● Tugas Anda
1 – Jawab pertanyaan berikut berdasarkan teks tentang Festival Fulan Fehan.
(a) Berapa kira-kira jarak lembah Fulan Fehan dari Atambua?
(b) Berapa banyak penari yang disebutkan dan tarian apa yang mereka tampilkan?
(c) Siapa koreografer yang disebut namanya dalam festival itu?
2 – Ubah paragraf dalam teks tentang Festival Fulan Fehan yang diawali "Bukit Fulan Fehan memiliki" menjadi daftar singkat yang tetap memuat fakta-fakta utamanya.
3 – Cetak persis bagian teks tentang Festival Fulan Fehan mulai dari kata "Belu, Nusa Tenggara Timur (NTT) –" hingga kata "sejauh mata memandang.", termasuk kedua kata tersebut.

● Teks pilihan
···

Belu, Nusa Tenggara Timur (NTT) – Festival Fulan Fehan berlangsung di Puncak Fulan Fehan, Kecamatan Lamaknen, Kabupaten Belu, Nusa Tenggara Timur (NTT). Fulan Fehan adalah sebuah lembah di kaki Gunung Lakaan yang menyuguhkan panorama sabana hijau nan luas. Lembah ini berada di Desa Dirun, Kecamatan Lamaknen, Kabupaten Belu, NTT. Sekitar 26 km dari Atambua, ibukota Kabupaten Belu.
Bukit Fulan Fehan memiliki hamparan padang sabana luas dengan warna hijau. Pemandangannya seperti di film-film negeri dongeng. Ditambah lagi, kuda-kuda bebas berkeliaran dan pohon-pohon kaktus tumbuh subur sejauh mata memandang.
Terdapat sekitar 1.500 penari yang sedang persiapan gladi resik. 1500 penari ini mempertontonkan tarian Likurai yang melegenda.
“Atraksi seperti ini yang dibutuhkan untuk mendatangkan wisatawan melalui cross border. Setidaknya, NTT harus punya minimal tiga event skala nasional seperti Festival Fulan Fehan di dekat pintu-pintu masuk perbatasan,” ujar Menpar Arief Yahya, Jumat (5/10).
Yang lebih penting lagi, lanjut Menpar, acara ini juga dinikmati oleh negara tetangga Timor Leste. Ini menjadi daya tarik pariwisata tersendiri di wilayah border tourism.
“Kuncinya adalah seni-budaya, musik, dan kuliner ini untuk menggaet pasar negara tetangga. Apalagi, warga Timor Leste bisa masuk ke Indonesia dengan menggunakan bebas visa kunjungan (BVK) sehingga warga Timor Leste bisa menggunakan uangnya di Indonesia,” terang Menpar Arief Yahya.
Dijelaskan Menpar, yang tak kalah penting lagi, adalah komitmen kepala daerah. Seperti gubernur, wali kota, dan bupati. Komitmen untuk terus menjaga akses, amenitas, dan atraksi di daerahnya. Tujuannya untuk terus menjaga kedatangan wisatawan.
“Harus diupayakan ada transportasi sampai ke puncak. Amenitas bisa memanfaatkan nomadic tourism. Di sini bisa dibikin glamcamp atau karavan. Tapi semua butuh keseriusan CEO daerahnya,” ujar Arief Yahya.
Menpar mengaku senang, event yang diprakarsai Kementerian Pendidikan dan Kebudayaan bersama Kementerian Pariwisata ini sudah menggunakan koreografer level nasional. Sebab Kemenpar saat menetapkan event ini sebagai 100 Wonderful Event CoE 2018 juga menggunakan kurator kelas nasional.
“Ini sudah bagus. Karena sudah menggunakan koreografer sekelas Eko Nugroho (Eko Pece). Tahun depan kita akan dukung lebih maksimal lagi agar menjadi lebih istimewa lagi,” tuturnya.
Menpar menambahkan, festival ini harus terus berlanjut setiap tahun. Tanggal waktu pelaksanaan juga harus sudah bisa ditetapkan sejak jauh-jauh hari dan konsisten.

···

(Data lokasi kata dan elemen)
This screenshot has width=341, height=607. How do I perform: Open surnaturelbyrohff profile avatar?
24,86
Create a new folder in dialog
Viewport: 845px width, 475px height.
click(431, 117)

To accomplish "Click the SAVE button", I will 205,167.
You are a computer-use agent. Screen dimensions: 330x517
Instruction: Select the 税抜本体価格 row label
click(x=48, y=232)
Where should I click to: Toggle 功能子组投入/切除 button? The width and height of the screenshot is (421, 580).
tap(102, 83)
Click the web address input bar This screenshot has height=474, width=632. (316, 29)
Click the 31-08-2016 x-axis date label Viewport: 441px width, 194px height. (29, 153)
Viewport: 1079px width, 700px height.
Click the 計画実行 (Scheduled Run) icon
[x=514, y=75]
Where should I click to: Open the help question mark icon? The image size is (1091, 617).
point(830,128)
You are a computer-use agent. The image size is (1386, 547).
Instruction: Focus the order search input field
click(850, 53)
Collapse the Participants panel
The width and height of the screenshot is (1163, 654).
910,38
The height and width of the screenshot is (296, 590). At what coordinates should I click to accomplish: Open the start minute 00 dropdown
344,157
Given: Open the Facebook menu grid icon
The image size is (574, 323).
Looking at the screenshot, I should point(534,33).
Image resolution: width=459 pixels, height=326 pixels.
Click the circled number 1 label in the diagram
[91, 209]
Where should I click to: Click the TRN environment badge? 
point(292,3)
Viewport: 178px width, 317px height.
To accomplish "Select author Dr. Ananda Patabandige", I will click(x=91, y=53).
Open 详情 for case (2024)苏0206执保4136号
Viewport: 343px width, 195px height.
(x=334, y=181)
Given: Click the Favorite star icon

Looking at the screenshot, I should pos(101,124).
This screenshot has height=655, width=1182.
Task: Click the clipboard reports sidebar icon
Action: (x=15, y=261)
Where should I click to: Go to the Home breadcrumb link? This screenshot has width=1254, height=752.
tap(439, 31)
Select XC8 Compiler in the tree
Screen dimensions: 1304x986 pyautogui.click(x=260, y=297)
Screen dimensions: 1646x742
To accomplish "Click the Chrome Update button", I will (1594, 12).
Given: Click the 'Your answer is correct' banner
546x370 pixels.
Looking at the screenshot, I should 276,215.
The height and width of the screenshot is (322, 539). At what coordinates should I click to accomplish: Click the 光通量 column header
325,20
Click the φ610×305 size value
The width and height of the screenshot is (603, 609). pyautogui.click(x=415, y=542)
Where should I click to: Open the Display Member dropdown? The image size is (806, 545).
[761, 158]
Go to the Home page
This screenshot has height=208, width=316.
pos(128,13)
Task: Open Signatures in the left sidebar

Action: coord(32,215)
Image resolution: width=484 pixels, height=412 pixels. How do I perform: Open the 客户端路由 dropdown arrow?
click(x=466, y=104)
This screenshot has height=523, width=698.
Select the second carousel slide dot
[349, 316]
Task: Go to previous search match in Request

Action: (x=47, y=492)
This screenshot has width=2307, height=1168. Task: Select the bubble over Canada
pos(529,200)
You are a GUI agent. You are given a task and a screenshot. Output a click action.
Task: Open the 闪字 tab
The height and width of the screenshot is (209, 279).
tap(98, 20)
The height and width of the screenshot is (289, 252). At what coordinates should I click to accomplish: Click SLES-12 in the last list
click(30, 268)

···

● Jawaban
1 –
(a) Sekitar 26 km.
(b) Sekitar 1.500 penari, yang menampilkan tarian Likurai.
(c) Eko Nugroho (Eko Pece).

2 –
- Bukit Fulan Fehan memiliki padang sabana hijau yang luas.
- Pemandangannya mirip film negeri dongeng.
- Kuda berkeliaran bebas dan kaktus tumbuh subur sejauh mata memandang.

3 –
Belu, Nusa Tenggara Timur (NTT) – Festival Fulan Fehan berlangsung di Puncak Fulan Fehan, Kecamatan Lamaknen, Kabupaten Belu, Nusa Tenggara Timur (NTT). Fulan Fehan adalah sebuah lembah di kaki Gunung Lakaan yang menyuguhkan panorama sabana hijau nan luas. Lembah ini berada di Desa Dirun, Kecamatan Lamaknen, Kabupaten Belu, NTT. Sekitar 26 km dari Atambua, ibukota Kabupaten Belu.
Bukit Fulan Fehan memiliki hamparan padang sabana luas dengan warna hijau. Pemandangannya seperti di film-film negeri dongeng. Ditambah lagi, kuda-kuda bebas berkeliaran dan pohon-pohon kaktus tumbuh subur sejauh mata memandang.